» **WHAT IS REQUIRED**: Copy out the records without any changes, starting at the line that contains "2021年6月 (29, 1348)" and ending at the line that contains "2022年2月 (29, 1309)", with both of those lines included.

[start of THE DATA]

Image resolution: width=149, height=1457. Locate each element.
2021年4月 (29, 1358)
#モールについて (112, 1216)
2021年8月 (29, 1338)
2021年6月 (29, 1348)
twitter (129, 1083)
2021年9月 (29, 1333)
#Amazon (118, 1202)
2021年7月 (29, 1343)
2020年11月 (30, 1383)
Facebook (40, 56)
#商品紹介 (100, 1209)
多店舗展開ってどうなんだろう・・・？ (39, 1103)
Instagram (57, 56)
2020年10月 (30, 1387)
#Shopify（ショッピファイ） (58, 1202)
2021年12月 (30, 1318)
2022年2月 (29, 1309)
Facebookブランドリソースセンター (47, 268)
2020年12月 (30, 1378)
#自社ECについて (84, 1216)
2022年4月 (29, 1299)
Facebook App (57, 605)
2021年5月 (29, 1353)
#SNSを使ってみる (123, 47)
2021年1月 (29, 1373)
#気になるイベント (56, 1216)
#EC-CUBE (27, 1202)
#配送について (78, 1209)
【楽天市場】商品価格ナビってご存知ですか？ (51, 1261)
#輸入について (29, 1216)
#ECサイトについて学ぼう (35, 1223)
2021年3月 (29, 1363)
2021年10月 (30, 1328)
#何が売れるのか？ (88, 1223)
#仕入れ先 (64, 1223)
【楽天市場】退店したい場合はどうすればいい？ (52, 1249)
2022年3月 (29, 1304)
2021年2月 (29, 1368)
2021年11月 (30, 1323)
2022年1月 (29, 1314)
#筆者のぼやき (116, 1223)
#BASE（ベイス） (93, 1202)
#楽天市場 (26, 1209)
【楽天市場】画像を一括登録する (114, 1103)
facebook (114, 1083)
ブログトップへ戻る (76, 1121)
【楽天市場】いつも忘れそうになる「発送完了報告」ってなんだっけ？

[end of THE DATA]
[start of THE DATA]

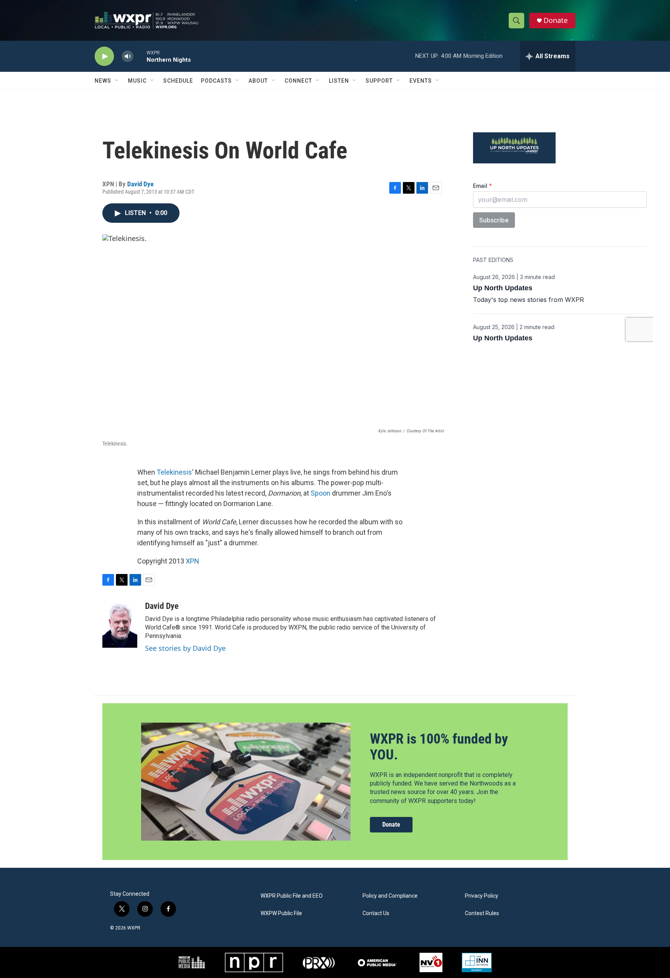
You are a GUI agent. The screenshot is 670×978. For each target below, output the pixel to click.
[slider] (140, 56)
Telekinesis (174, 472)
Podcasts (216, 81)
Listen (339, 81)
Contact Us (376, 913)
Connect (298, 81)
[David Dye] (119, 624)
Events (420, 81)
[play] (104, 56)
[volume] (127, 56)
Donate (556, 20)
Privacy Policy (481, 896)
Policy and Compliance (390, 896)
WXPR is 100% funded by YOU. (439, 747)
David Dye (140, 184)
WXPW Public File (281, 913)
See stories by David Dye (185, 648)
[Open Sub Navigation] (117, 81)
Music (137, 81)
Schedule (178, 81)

[end of THE DATA]

» **WRITTEN SOLUTION**:
2021年6月 (29, 1348)
twitter (129, 1083)
2021年9月 (29, 1333)
#Amazon (118, 1202)
2021年7月 (29, 1343)
2020年11月 (30, 1383)
Facebook (40, 56)
#商品紹介 (100, 1209)
多店舗展開ってどうなんだろう・・・？ (39, 1103)
Instagram (57, 56)
2020年10月 (30, 1387)
#Shopify（ショッピファイ） (58, 1202)
2021年12月 (30, 1318)
2022年2月 (29, 1309)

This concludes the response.